# The Winner of the June Photo Challenge - "Two"



## snowbear

Congratulations to @jcdeboever for _Two Spider Mums._


----------



## waday

Congrats @jcdeboever !


----------



## Dean_Gretsch

Awesome pic! I voted for it even though I had entered one,because I had to vote for the best!


----------



## tirediron

Well done!


----------



## otherprof

snowbear said:


> Congratulations to @jcdeboever for _Two Spider Mums._
> Congratulations!

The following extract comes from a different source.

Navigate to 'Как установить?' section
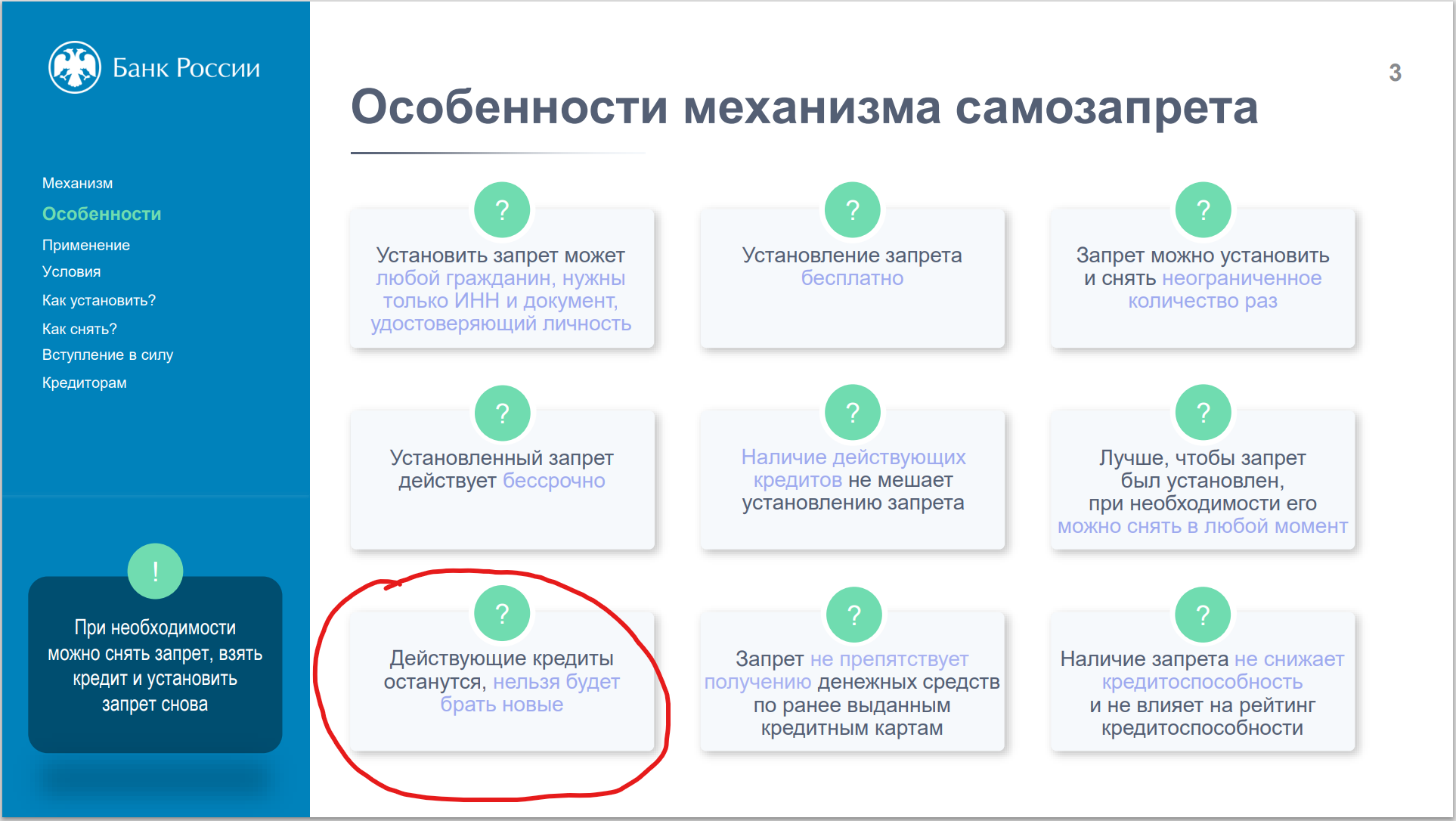 [x=98, y=301]
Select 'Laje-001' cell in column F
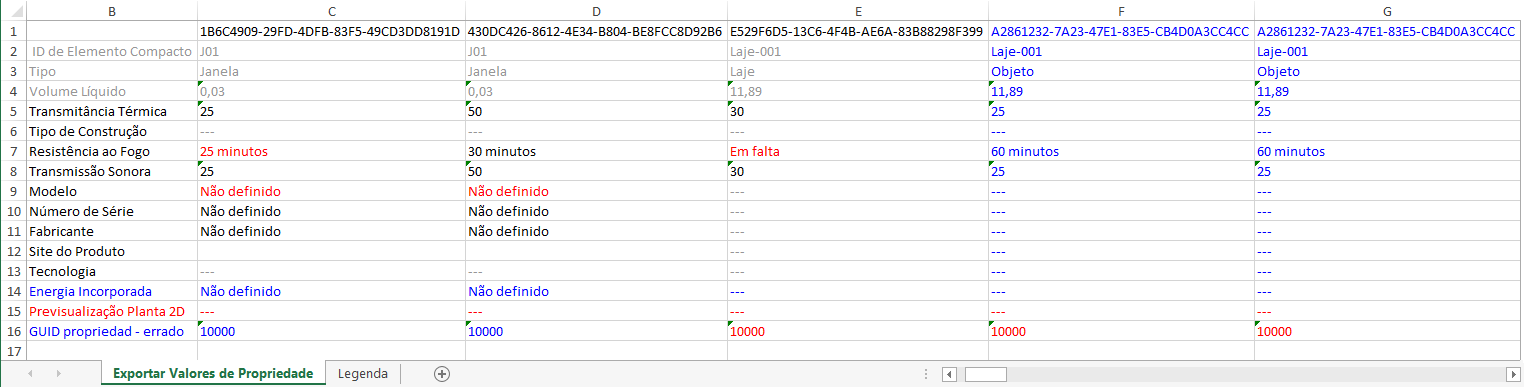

Well deserved.


----------



## jcdeboever

Thanks @snowbear, @waday, @Dean_Gretsch, @tirediron, @otherprof . Very kind of y'all


----------



## ZombiesniperJr

Congrats


----------



## jcdeboever

ZombiesniperJr said:


> Congrats


Thanks.


----------



## sw_

Congrats man, lovely image.


----------



## jcdeboever

sw_ said:


> Congrats man, lovely image.


Thanks


----------



## goooner

Congrats JC, stunning image!


----------



## jcdeboever

goooner said:


> Congrats JC, stunning image!


Thanks


----------



## acparsons

Great Work!


----------



## jcdeboever

acparsons said:


> Great Work!


Thanks


----------